-------- Given data
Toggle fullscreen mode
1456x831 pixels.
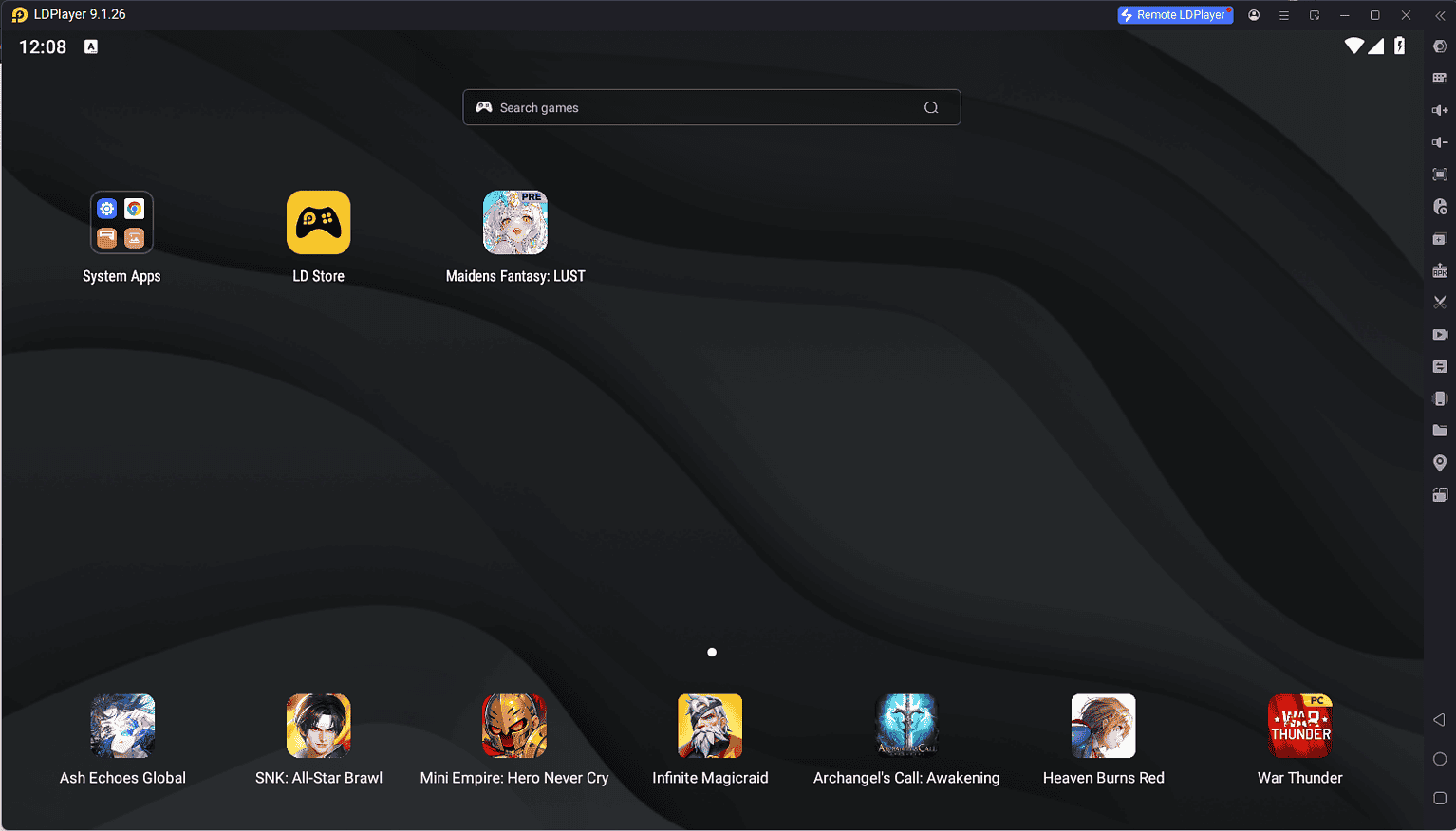[x=1440, y=175]
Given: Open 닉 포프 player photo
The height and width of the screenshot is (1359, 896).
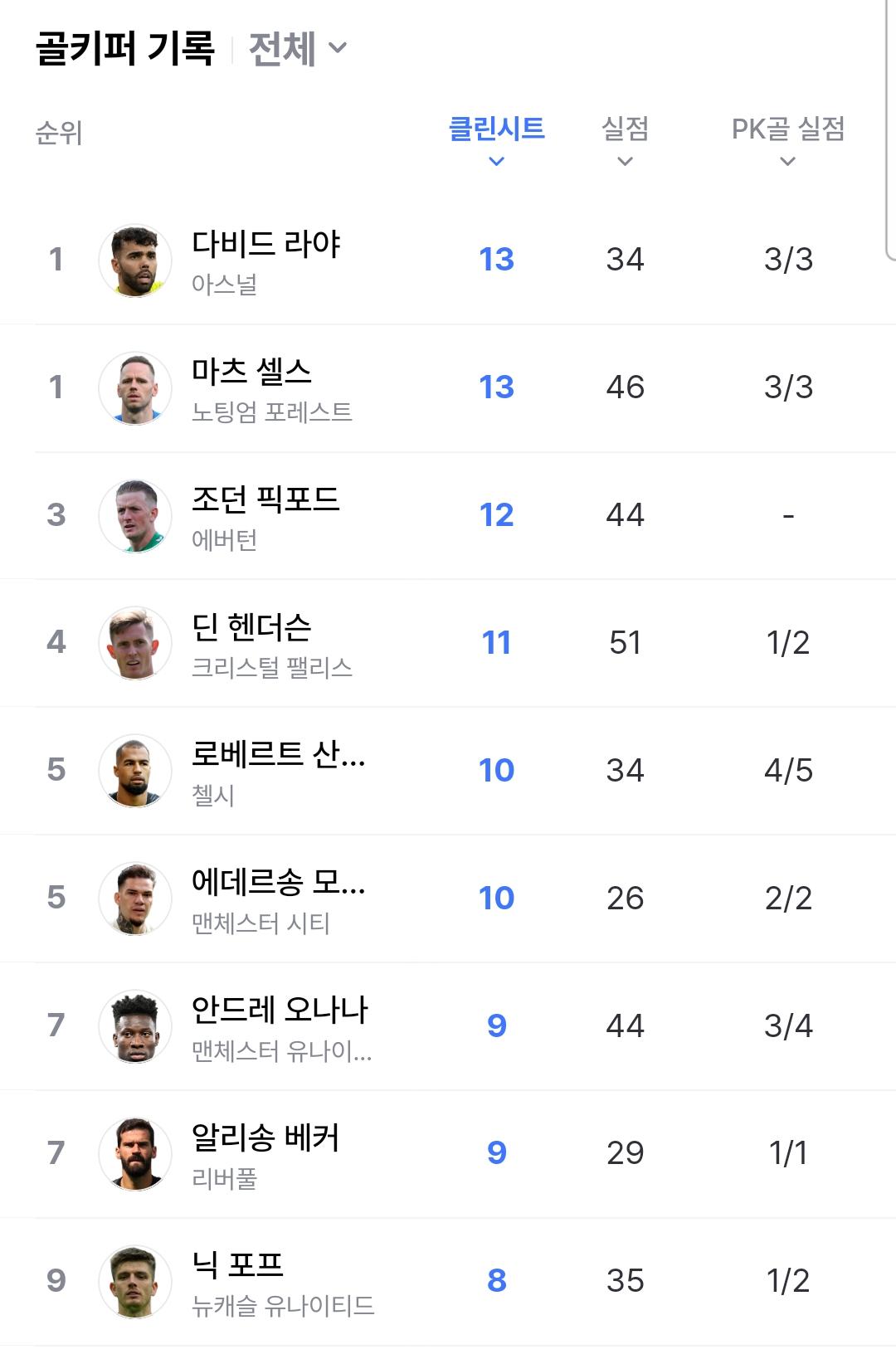Looking at the screenshot, I should pyautogui.click(x=135, y=1281).
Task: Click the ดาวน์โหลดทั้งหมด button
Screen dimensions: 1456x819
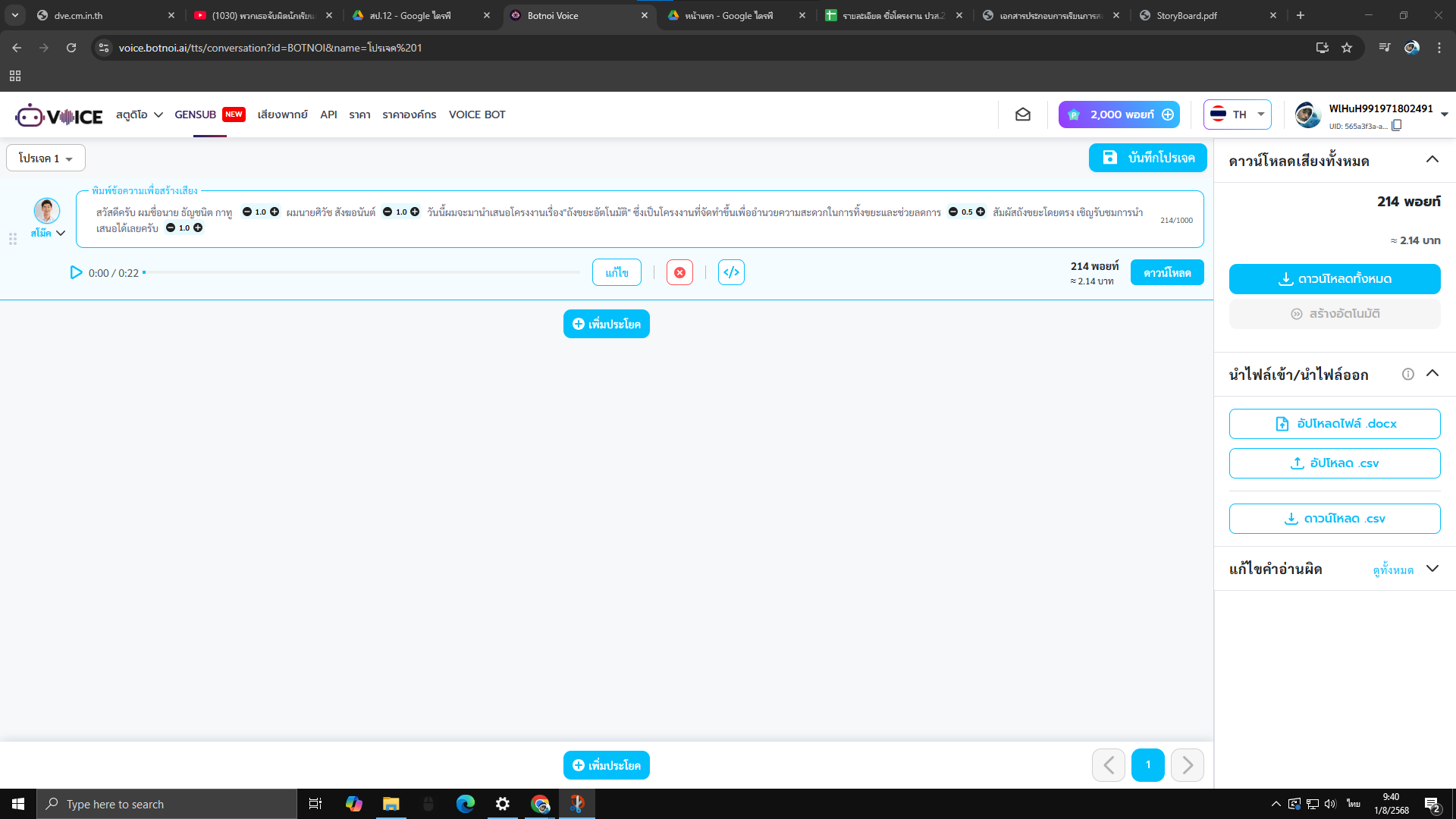Action: [1334, 279]
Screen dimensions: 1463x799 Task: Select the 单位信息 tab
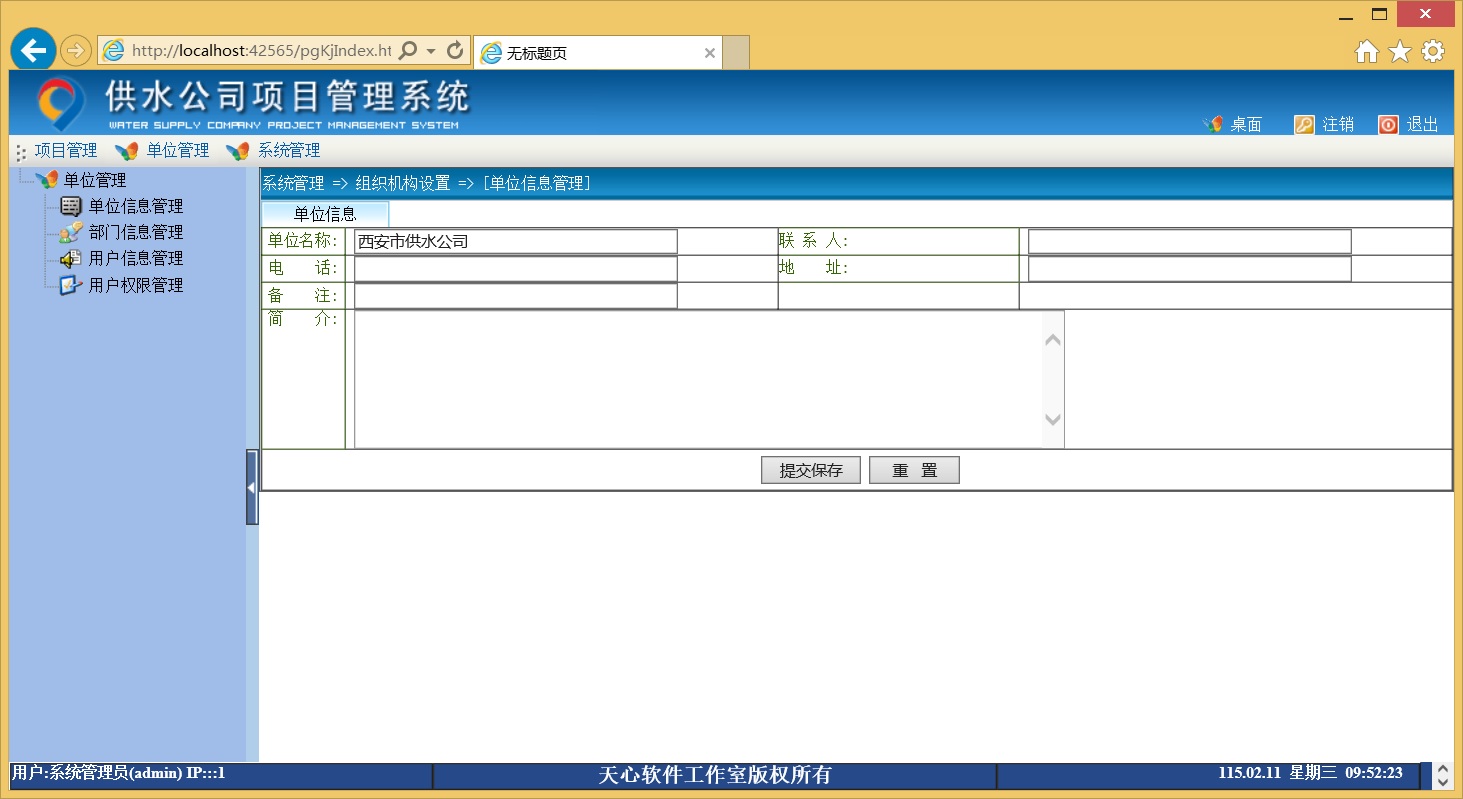pyautogui.click(x=325, y=214)
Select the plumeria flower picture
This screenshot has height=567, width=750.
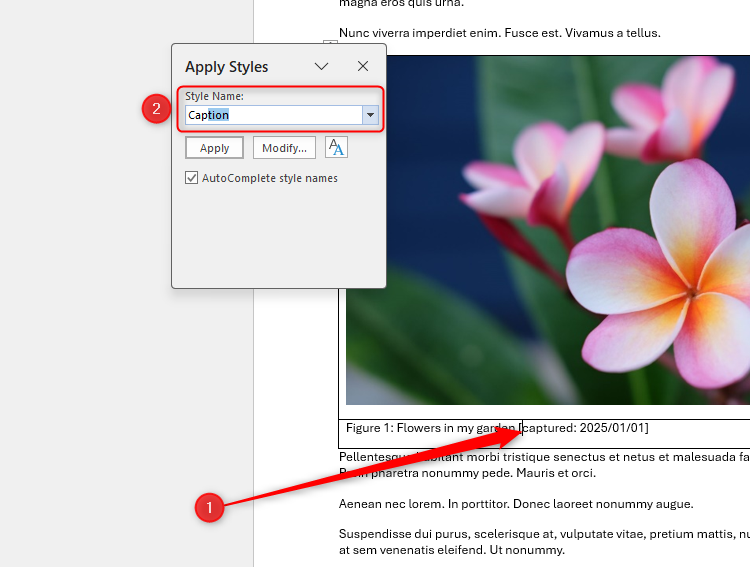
----------------
**Request:**
Reproduce every row above verbatim, omitting the pictures.

**Complete answer:**
Toggle fullscreen mode
1456x831 pixels.
[x=1440, y=175]
Given: Open 닉 포프 player photo
The height and width of the screenshot is (1359, 896).
Looking at the screenshot, I should pyautogui.click(x=135, y=1281).
Task: Click the ดาวน์โหลดทั้งหมด button
Screen dimensions: 1456x819
Action: [1334, 279]
Screen dimensions: 1463x799 Task: Select the 单位信息 tab
pyautogui.click(x=325, y=214)
Select the plumeria flower picture
This screenshot has height=567, width=750.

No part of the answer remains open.